§ Problem to work on
Reproduce the listing that follows in full. Omit its images.

§ Listed entries
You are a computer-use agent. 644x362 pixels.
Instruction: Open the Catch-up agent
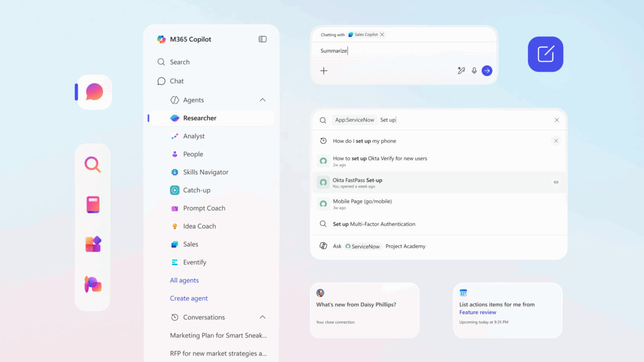[196, 190]
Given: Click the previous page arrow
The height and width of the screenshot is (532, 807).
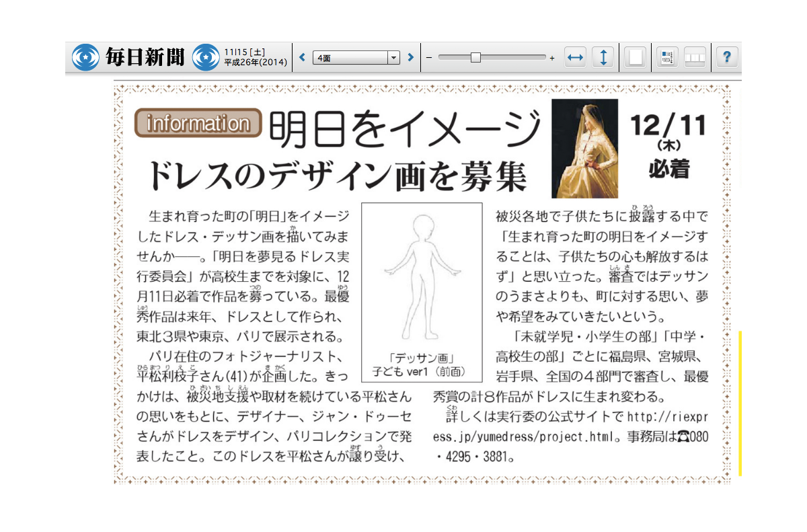Looking at the screenshot, I should coord(302,58).
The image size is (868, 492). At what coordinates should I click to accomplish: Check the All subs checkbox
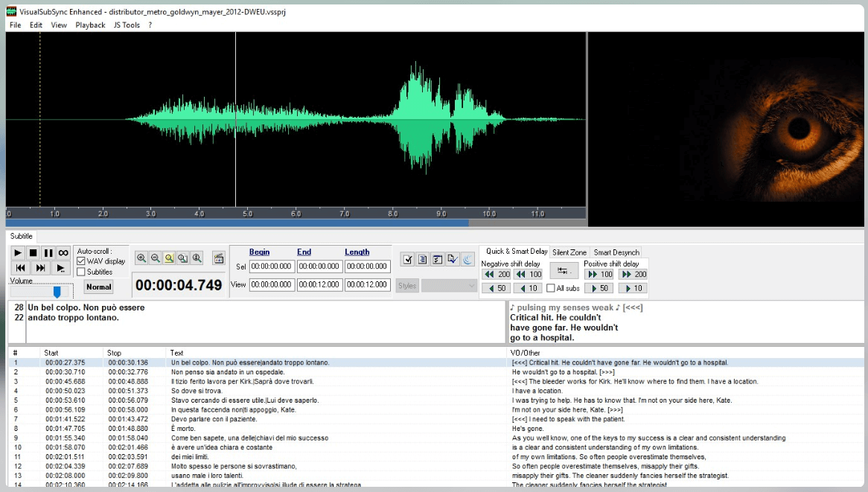click(551, 288)
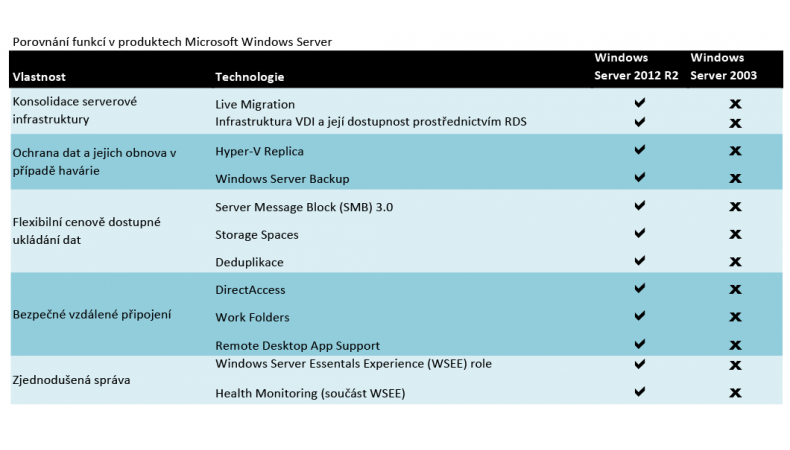This screenshot has width=790, height=450.
Task: Select the Windows Server Essentials Experience role text
Action: pos(353,364)
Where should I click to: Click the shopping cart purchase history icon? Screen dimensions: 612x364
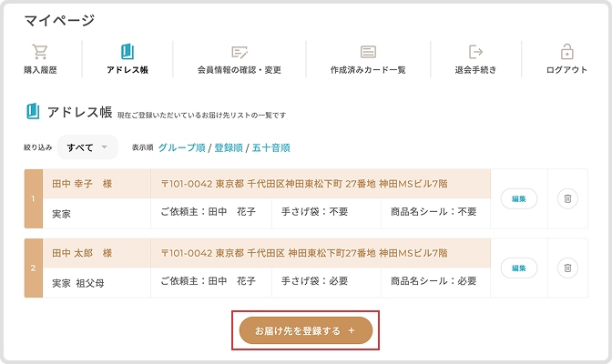click(40, 52)
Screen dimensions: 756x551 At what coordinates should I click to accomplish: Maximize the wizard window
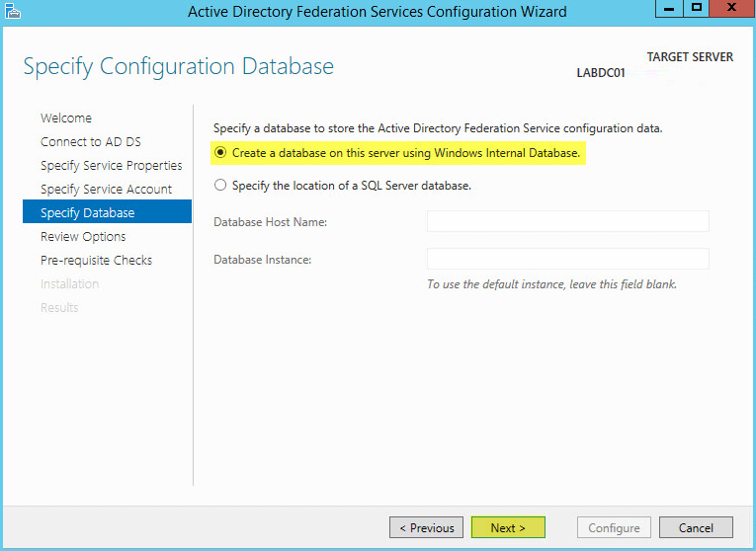696,8
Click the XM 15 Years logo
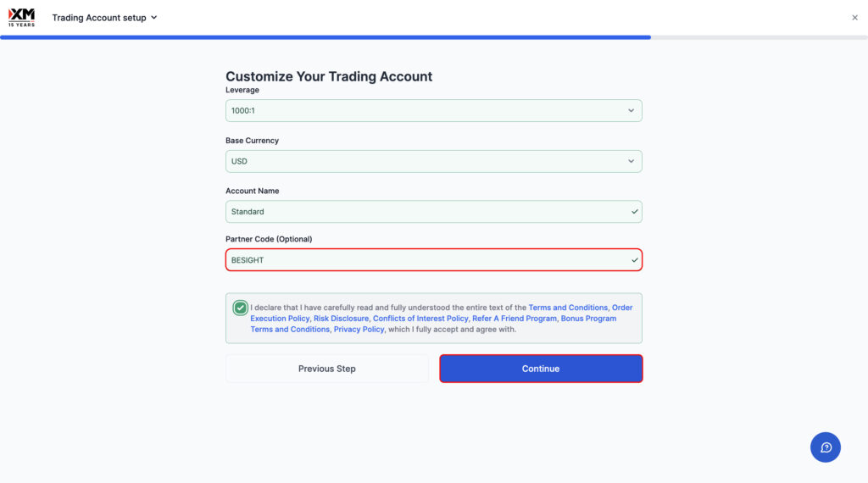This screenshot has width=868, height=483. click(x=21, y=18)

§ Expected answer
You are a computer-use agent. 644x362 pixels.
Instruction: Open the Catch-up agent
[196, 190]
Given: Click the previous page arrow
The height and width of the screenshot is (532, 807).
Looking at the screenshot, I should coord(302,58).
The image size is (868, 492). At what coordinates should I click to accomplish: Check the All subs checkbox
click(551, 288)
This screenshot has width=790, height=450.
Task: Select the Windows Server Essentials Experience role text
Action: pos(353,364)
Where should I click to: Click the shopping cart purchase history icon? Screen dimensions: 612x364
click(40, 52)
Screen dimensions: 756x551 At what coordinates should I click to accomplish: Maximize the wizard window
696,8
Click the XM 15 Years logo
This screenshot has width=868, height=483. click(x=21, y=18)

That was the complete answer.